Octobre est déjà pas mal entamé et ce matin, dans les Laurentides, le rouge des érables a fait place aux bruns-or des Mélèzes, des chênes et des hêtres, l'air est froid et la lumière est claire.
Nous approchons tranquillement de Samhain (nuit du 31 Octobre), le dernier portail avant la grande descente jusqu'au bout de la spirale, ce voyage dans le monde d'en bas, cette moitié sombre de l'année.
La nature se dépouille de tous ses atours, la sève est redescendue dans les racines, ça sent le humus, la terre entre dans sa phase de décomposition, la mort de ce qui était, cette lente transformation à l'issue de laquelle ne reste que l'essentiel.

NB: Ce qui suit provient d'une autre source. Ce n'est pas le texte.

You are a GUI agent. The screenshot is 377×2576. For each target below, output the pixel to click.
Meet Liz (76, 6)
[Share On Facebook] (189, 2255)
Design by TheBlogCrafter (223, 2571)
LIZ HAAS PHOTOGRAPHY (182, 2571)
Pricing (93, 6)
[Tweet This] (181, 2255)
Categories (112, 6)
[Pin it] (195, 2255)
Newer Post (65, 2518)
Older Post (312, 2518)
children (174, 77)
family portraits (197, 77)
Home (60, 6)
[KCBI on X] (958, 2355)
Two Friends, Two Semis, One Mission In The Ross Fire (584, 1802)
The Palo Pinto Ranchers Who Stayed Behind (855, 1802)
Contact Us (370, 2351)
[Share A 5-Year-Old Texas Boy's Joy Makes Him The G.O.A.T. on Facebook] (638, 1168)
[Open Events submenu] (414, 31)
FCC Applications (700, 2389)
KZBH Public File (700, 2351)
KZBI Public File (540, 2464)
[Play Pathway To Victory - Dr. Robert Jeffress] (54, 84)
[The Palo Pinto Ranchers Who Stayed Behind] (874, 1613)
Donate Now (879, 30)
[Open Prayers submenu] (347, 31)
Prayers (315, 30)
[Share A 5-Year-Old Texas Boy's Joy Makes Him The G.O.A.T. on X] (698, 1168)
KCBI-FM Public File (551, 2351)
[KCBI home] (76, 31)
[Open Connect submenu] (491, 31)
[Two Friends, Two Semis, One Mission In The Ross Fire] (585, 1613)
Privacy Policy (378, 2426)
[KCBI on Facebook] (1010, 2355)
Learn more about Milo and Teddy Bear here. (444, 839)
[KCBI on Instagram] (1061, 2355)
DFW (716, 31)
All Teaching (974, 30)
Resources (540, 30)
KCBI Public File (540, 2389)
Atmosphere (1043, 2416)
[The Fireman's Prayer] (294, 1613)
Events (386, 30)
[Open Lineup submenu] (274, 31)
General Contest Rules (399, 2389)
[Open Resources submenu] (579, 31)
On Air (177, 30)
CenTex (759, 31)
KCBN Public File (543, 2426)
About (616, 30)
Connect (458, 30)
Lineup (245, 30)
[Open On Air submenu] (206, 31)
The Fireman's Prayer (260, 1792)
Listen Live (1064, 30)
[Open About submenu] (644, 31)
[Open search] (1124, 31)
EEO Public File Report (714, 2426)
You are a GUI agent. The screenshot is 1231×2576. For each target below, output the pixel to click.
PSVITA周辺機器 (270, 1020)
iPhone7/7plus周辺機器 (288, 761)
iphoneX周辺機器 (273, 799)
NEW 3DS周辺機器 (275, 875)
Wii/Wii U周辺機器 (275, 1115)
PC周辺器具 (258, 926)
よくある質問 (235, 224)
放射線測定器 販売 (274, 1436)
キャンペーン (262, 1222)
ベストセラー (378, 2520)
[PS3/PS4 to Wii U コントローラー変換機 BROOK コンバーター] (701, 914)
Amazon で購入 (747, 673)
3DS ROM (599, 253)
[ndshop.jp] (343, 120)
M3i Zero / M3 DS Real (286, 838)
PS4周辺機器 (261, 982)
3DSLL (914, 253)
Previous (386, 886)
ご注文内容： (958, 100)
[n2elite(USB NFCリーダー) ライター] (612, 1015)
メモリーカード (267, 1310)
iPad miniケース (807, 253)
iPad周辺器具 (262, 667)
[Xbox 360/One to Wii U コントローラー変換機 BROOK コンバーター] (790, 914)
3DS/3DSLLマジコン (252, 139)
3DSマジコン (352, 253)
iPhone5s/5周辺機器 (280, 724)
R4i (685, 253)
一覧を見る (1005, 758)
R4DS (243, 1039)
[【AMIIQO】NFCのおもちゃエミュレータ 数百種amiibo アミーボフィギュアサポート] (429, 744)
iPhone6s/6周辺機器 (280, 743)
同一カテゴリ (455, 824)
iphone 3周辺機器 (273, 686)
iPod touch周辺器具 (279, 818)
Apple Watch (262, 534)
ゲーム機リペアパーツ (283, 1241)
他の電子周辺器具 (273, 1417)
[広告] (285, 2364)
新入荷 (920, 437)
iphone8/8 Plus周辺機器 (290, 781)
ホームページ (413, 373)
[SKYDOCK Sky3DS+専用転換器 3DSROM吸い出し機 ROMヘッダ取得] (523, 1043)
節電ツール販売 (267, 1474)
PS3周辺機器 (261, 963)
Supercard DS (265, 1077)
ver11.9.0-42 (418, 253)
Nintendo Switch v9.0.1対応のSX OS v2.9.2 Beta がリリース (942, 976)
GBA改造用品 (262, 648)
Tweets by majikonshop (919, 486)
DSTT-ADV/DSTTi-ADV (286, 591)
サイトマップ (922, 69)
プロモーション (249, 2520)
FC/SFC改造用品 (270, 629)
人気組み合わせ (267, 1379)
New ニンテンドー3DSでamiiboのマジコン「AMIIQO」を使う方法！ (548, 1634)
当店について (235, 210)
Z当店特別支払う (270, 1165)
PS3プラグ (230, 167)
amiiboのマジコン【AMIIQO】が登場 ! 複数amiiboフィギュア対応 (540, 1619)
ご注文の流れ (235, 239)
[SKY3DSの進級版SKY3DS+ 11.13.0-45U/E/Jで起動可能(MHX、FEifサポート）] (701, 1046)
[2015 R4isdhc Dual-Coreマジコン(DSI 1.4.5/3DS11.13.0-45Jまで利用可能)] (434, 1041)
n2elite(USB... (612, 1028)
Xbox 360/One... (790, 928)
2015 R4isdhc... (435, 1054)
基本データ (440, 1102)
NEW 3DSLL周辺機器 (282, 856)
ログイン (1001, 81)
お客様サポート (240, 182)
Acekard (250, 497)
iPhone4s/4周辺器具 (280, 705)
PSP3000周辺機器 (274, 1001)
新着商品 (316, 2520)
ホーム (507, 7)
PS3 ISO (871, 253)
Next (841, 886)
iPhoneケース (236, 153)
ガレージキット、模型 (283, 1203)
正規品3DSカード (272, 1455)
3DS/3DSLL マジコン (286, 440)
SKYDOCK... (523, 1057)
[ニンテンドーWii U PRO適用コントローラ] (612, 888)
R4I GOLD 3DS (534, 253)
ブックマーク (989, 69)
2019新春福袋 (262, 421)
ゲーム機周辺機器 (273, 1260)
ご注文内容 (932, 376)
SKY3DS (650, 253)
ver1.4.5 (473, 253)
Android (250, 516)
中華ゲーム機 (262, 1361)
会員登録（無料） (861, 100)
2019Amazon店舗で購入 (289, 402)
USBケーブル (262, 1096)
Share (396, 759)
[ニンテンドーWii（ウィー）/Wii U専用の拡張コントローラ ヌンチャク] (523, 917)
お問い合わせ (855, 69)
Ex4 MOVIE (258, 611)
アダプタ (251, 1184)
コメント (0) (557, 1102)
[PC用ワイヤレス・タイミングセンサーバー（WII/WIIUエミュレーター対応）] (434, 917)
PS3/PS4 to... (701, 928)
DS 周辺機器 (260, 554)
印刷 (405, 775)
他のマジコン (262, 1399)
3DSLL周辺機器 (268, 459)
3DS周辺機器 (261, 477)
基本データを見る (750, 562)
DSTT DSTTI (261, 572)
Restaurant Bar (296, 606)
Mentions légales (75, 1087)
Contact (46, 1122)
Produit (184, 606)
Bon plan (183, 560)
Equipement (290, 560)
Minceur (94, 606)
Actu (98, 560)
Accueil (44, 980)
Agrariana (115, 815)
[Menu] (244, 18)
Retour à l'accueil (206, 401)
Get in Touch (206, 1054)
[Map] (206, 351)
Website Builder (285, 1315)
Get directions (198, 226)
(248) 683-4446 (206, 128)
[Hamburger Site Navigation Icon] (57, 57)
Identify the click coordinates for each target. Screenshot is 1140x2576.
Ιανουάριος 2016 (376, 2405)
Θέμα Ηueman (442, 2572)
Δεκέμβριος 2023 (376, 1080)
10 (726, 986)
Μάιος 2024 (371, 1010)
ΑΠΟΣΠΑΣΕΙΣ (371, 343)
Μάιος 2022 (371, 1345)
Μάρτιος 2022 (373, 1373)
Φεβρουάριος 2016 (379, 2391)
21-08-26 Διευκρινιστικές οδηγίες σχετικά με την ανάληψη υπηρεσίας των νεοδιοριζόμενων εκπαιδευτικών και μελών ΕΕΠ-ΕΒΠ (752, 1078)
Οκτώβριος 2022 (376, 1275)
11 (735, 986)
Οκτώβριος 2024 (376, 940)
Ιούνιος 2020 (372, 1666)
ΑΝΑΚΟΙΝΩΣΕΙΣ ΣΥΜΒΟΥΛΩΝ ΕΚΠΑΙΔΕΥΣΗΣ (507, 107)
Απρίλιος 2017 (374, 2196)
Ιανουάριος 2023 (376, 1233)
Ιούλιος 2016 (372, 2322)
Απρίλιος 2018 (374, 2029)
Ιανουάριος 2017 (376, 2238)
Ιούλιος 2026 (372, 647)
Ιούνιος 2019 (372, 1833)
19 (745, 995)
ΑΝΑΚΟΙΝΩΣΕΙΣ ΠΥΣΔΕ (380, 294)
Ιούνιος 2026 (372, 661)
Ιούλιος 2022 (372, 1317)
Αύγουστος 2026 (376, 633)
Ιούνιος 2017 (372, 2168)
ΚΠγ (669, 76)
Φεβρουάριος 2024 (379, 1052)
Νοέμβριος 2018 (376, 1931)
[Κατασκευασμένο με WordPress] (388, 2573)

Dans la tradition Celtique, c'était le moment de rentrer les dernières récoltes, mais on laissait une gerbe coupée dans chaque champ, comme une offrande à la Mère de toute vie, car pendant les mois sombres, la terre appartient aux esprits. Une façon d'honorer les ancêtres, de ne pas inviter la famine en étant trop avide et d'appeler l'abondance pour les prochaines semailles.
Cette dernière gerbe s'appelait "la vielle femme" - Cailleach en Gaellique ou Baba en Europe de l'Est.
Cette période de l'année correspond à la phase pré-menstruelle du cycle féminin, ce moment de grande vulnérabilité juste avant de saigner, ce bout où "I loose my shit" (je perds le contrôle), c'est inconfortable mais très puissant, cet abandon involontaire du contrôle libère une profonde énergie instinctive qui défie tout ce qui est poli et "acceptable", c'est souvent des larmes, une explosion d'émotions fortes (colère, break down) ou un manque soudain de censure qui ont l'air de sortir de nulle part.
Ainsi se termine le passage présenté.